Alors que la fabrication d’une couronne dentaire peut prendre deux à trois semaines avec les méthodes conventionnelles, la numérisation 3D et l’impression 3D permettent de réduire ce délai à quelques jours, voire moins. Cela présente des avantages financiers évidents pour les cabinets et laboratoires dentaires, ainsi que des avantages médicaux ou cosmétiques pour les patients.

Intégration

La dentisterie numérique englobe différents processus, mais l’intégration entre, par exemple, les logiciels de numérisation 3D et les logiciels de CAO, permet de passer très facilement d’une étape à l’autre du flux de travail.

Dans certaines circonstances, l’imagerie, la modélisation et la fabrication peuvent être traitées sur un seul ordinateur.

FAQ

Le coût d’achat du matériel de dentisterie numérique est-il justifié ?
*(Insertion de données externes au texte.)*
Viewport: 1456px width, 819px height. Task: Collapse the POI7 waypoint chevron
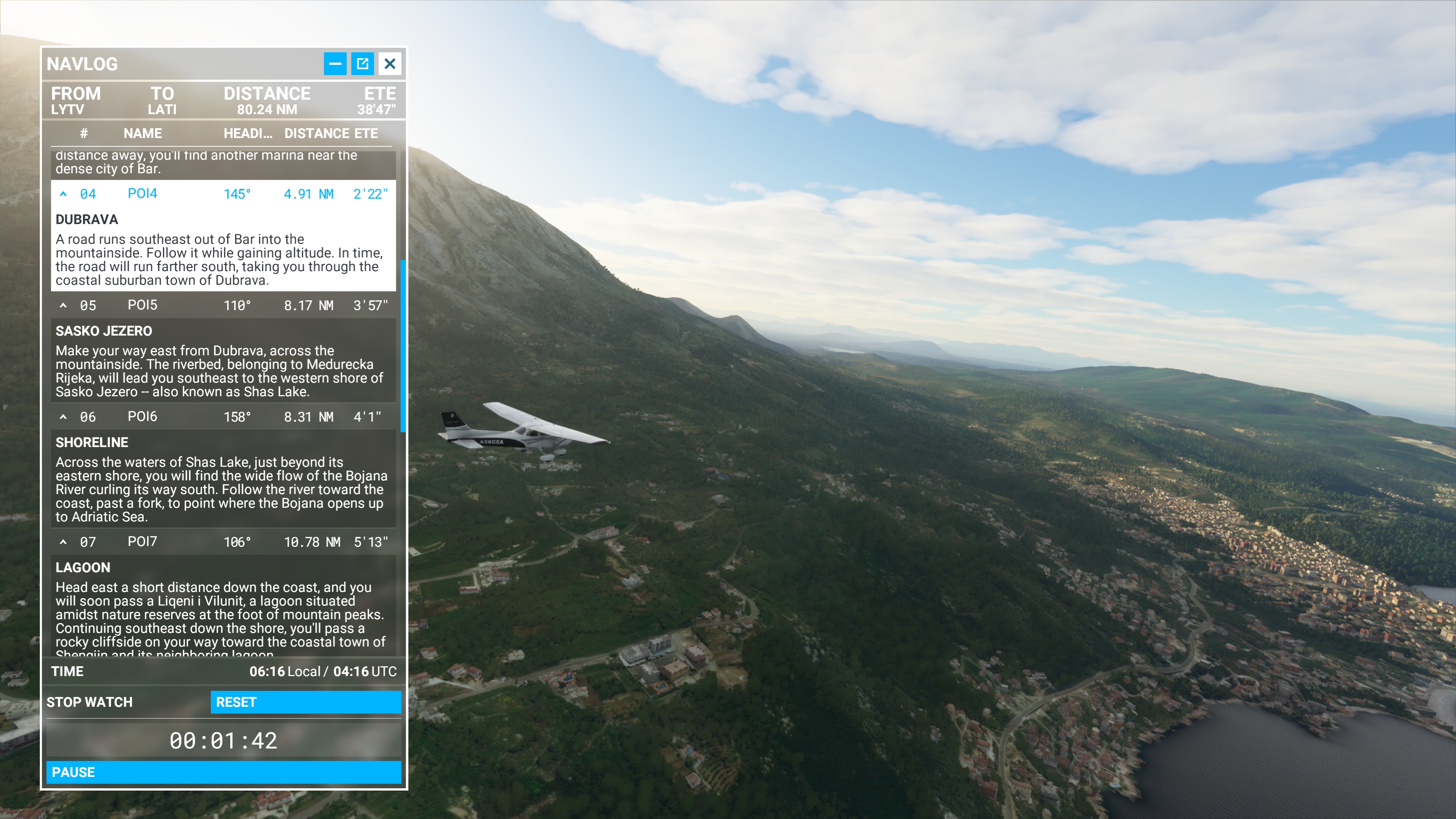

Les outils de dentisterie numérique tels que les scanners 3D et les imprimantes 3D ont d’ores et déjà justifié leur coût pour de nombreux laboratoires et cabinets dentaires. Le calculateur de retour sur investissement de Formlabs suggère qu’un laboratoire imprimant 5 modèles orthodontiques par jour pourrait atteindre son seuil de rentabilité avec une imprimante 3D résine en moins de deux mois.

Les imprimantes 3D peuvent-elles imprimer de véritables prothèses, couronnes et autres restaurations ?

Bien que les imprimantes 3D soient plus souvent utilisées indirectement pour fabriquer des moules, l’impression directe de restaurations à usage final se répand de plus en plus.